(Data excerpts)
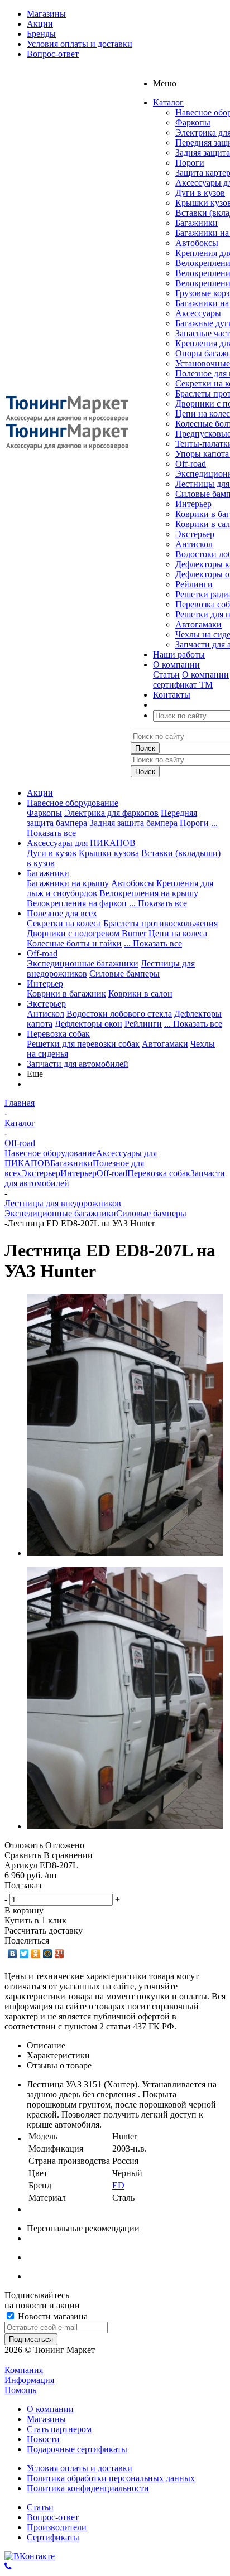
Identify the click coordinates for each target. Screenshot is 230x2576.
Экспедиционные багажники (82, 963)
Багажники (196, 223)
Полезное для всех (62, 913)
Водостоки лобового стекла (119, 1013)
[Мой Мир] (48, 1953)
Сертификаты (53, 2537)
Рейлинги (194, 584)
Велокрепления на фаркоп (77, 903)
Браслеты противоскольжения (160, 923)
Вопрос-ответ (53, 2517)
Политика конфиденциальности (88, 2488)
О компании (205, 674)
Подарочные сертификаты (77, 2449)
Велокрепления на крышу (148, 893)
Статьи (166, 674)
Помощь (20, 2390)
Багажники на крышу (68, 883)
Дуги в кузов (200, 192)
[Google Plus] (59, 1953)
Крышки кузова (109, 853)
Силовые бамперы (124, 973)
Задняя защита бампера (133, 823)
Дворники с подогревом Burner (86, 933)
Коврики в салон (140, 993)
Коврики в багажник (66, 993)
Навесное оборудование (72, 803)
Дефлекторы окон (88, 1023)
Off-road (190, 463)
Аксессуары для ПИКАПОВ (81, 843)
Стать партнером (59, 2429)
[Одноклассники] (36, 1953)
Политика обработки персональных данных (111, 2478)
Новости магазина (52, 2316)
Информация (29, 2380)
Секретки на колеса (64, 923)
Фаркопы (192, 122)
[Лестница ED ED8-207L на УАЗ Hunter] (125, 1553)
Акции (40, 793)
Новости (43, 2439)
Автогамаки (198, 624)
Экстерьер (194, 534)
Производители (57, 2527)
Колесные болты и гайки (74, 943)
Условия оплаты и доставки (79, 2468)
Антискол (194, 544)
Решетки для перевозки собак (83, 1043)
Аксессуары (198, 313)
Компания (23, 2370)
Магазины (46, 2419)
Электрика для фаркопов (111, 813)
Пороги (189, 162)
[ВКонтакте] (12, 1953)
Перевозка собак (58, 1033)
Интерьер (193, 504)
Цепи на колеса (177, 933)
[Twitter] (24, 1953)
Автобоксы (196, 243)
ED (118, 2185)
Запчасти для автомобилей (77, 1064)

• [Description of the task]:
The string "Аксессуары" marks the lines to copy; report each of them from the data above.

• [Response for this exercise]:
Аксессуары для ПИКАПОВ (81, 843)
Аксессуары (198, 313)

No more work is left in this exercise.